» Task description:
Transcribe only what runs from the line containing "Screen dimensions: 1456x832" through the final line below, exactly, and leave every picture out.

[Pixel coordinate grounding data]
····················
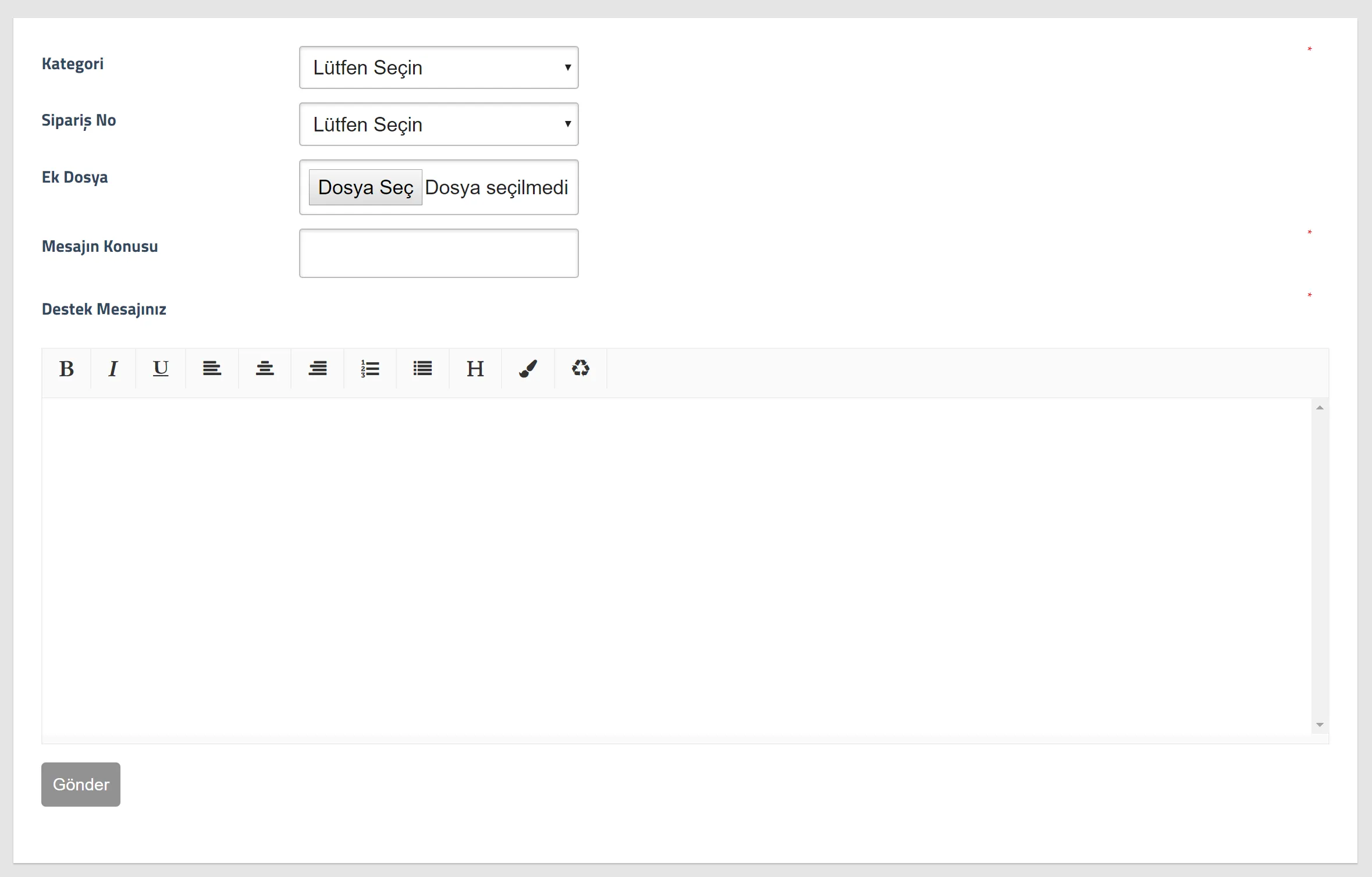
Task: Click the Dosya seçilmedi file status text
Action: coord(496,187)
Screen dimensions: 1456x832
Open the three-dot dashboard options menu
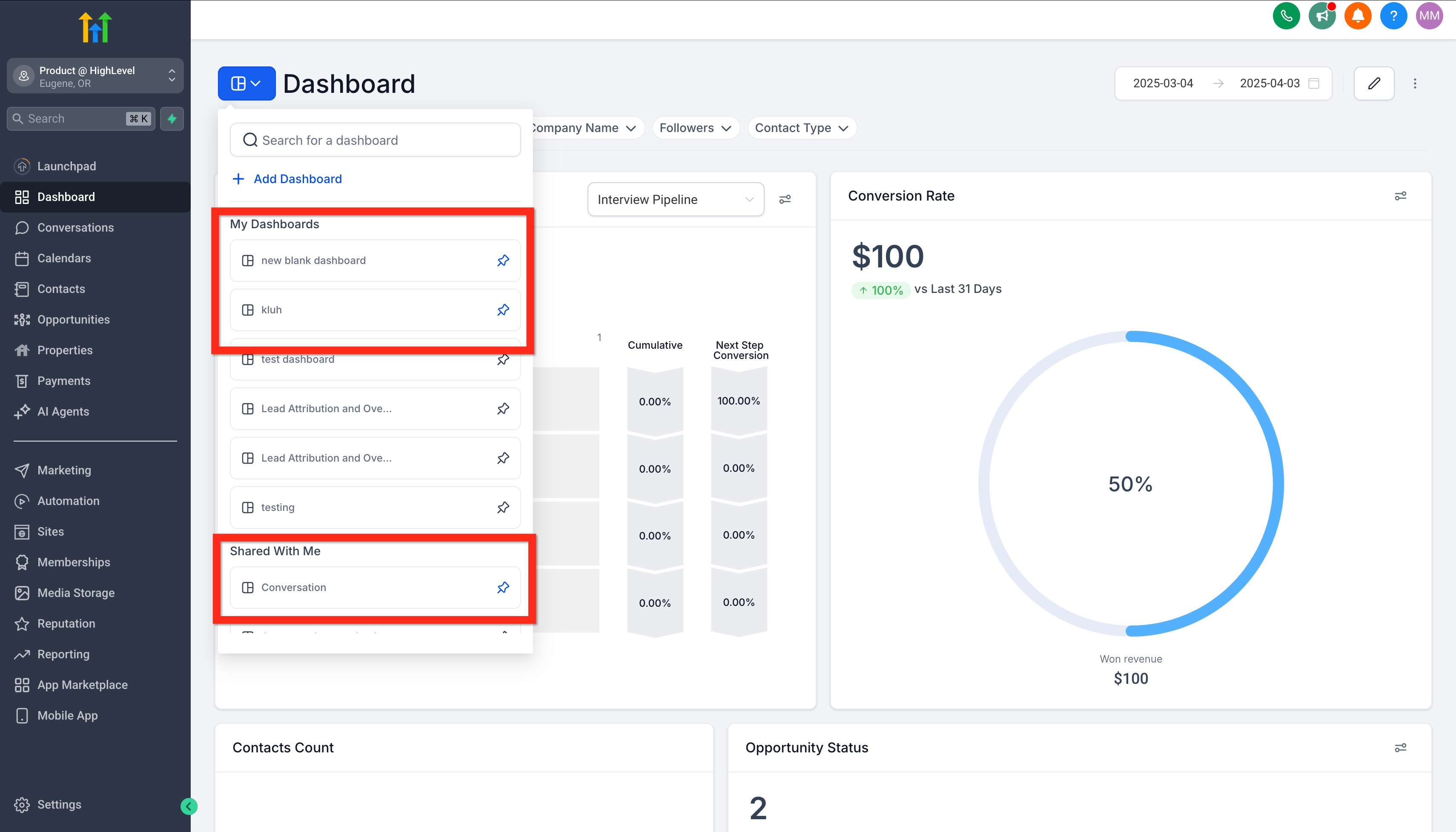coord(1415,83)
····················
» Solution to the problem:
Screen dimensions: 1456x832
Open the three-dot dashboard options menu
coord(1415,83)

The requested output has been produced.